DATA ROWS →

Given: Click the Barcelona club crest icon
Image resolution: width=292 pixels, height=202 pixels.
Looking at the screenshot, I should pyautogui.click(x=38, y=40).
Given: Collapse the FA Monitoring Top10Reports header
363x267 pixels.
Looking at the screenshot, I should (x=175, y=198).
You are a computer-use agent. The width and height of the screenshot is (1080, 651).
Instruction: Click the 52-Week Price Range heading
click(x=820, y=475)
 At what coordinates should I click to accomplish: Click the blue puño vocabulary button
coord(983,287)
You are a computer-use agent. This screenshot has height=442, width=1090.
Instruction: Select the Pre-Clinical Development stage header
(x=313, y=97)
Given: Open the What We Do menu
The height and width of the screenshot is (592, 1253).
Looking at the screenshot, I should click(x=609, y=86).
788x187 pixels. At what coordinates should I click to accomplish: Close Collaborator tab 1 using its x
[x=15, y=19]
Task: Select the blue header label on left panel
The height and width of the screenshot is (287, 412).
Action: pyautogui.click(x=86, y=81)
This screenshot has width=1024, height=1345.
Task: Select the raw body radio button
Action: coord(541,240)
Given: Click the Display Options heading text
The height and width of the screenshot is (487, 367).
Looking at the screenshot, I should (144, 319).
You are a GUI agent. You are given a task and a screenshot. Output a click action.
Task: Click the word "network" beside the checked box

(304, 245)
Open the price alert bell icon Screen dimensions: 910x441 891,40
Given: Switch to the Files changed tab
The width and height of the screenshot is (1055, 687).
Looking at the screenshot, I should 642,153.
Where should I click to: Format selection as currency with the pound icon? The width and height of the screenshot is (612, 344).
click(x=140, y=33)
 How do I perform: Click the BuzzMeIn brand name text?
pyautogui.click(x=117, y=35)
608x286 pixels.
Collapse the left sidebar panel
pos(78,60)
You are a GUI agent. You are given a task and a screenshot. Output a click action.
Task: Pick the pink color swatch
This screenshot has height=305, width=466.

YOUR INSTRUCTIONS → Rewrite all of the material above, substituting "title" for "heading" and leaving everything else unchanged.

EXPECTED ANSWER →
Given: Click the Barcelona club crest icon
Image resolution: width=292 pixels, height=202 pixels.
Looking at the screenshot, I should pyautogui.click(x=38, y=40).
Given: Collapse the FA Monitoring Top10Reports header
363x267 pixels.
Looking at the screenshot, I should (x=175, y=198).
You are a computer-use agent. The width and height of the screenshot is (1080, 651).
Instruction: Click the 52-Week Price Range title
click(x=820, y=475)
 At what coordinates should I click to accomplish: Click the blue puño vocabulary button
coord(983,287)
You are a computer-use agent. This screenshot has height=442, width=1090.
Instruction: Select the Pre-Clinical Development stage header
(x=313, y=97)
Given: Open the What We Do menu
The height and width of the screenshot is (592, 1253).
Looking at the screenshot, I should click(x=609, y=86).
788x187 pixels. At what coordinates should I click to accomplish: Close Collaborator tab 1 using its x
[x=15, y=19]
Task: Select the blue header label on left panel
The height and width of the screenshot is (287, 412).
Action: pyautogui.click(x=86, y=81)
This screenshot has width=1024, height=1345.
Task: Select the raw body radio button
Action: coord(541,240)
Given: Click the Display Options title text
The height and width of the screenshot is (487, 367).
Looking at the screenshot, I should (144, 319).
You are a GUI agent. You are given a task and a screenshot. Output a click action.
Task: Click the word "network" beside the checked box

(304, 245)
Open the price alert bell icon Screen dimensions: 910x441 891,40
Given: Switch to the Files changed tab
The width and height of the screenshot is (1055, 687).
Looking at the screenshot, I should 642,153.
Where should I click to: Format selection as currency with the pound icon? The width and height of the screenshot is (612, 344).
click(x=140, y=33)
 How do I perform: Click the BuzzMeIn brand name text?
pyautogui.click(x=117, y=35)
608x286 pixels.
Collapse the left sidebar panel
pos(78,60)
You are a GUI agent. You are given a task and a screenshot. Output a click action.
Task: Pick the pink color swatch
This screenshot has height=305, width=466.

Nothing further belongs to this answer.